*EXERCISE DETAILS*
How many lines in the material below contain the word "Click"? Answer with the number alone.

*EXERCISE DATA*
--------
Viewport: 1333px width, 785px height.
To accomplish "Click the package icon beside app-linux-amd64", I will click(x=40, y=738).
--------
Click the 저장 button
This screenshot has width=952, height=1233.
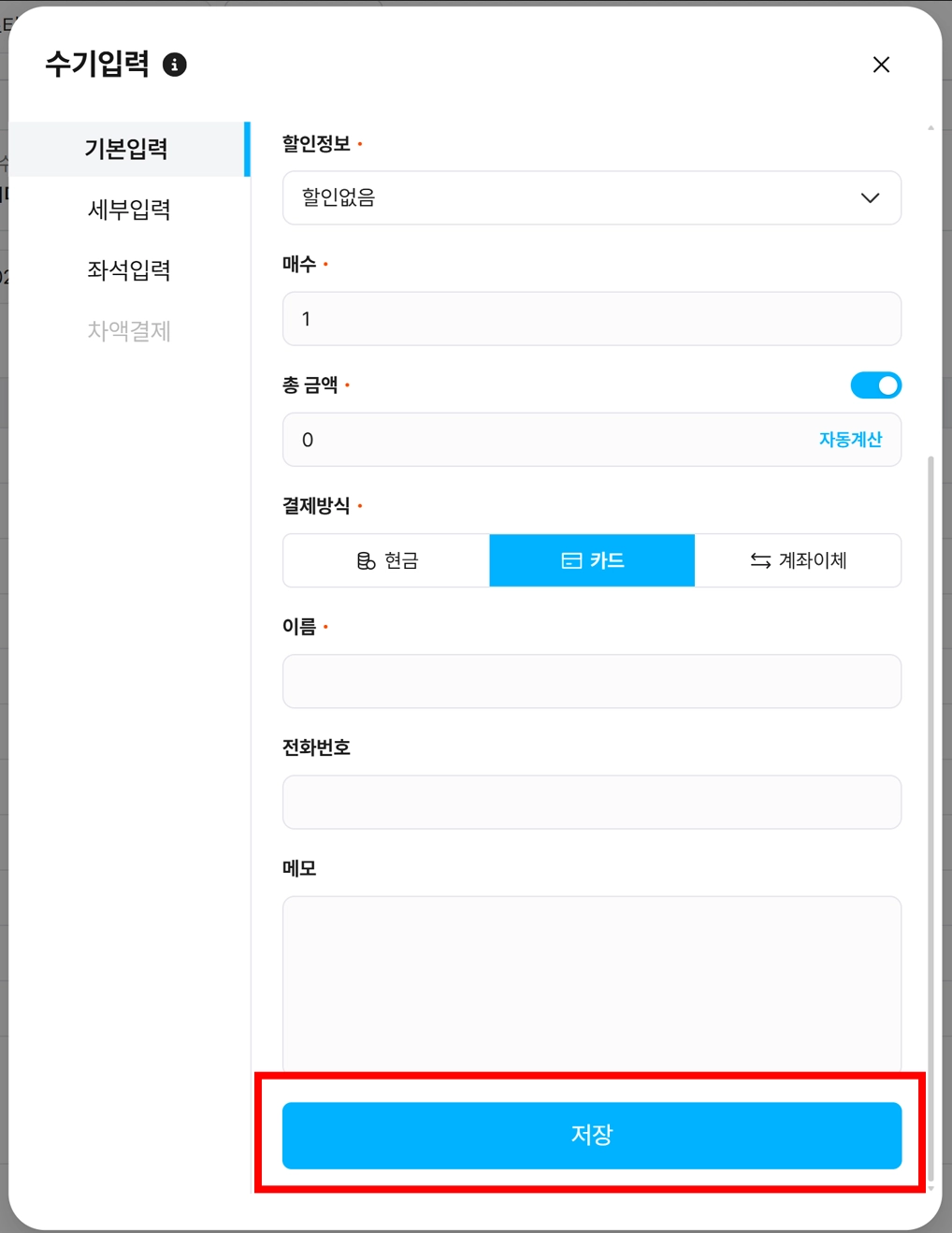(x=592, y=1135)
--------
*EXPECTED ANSWER*
2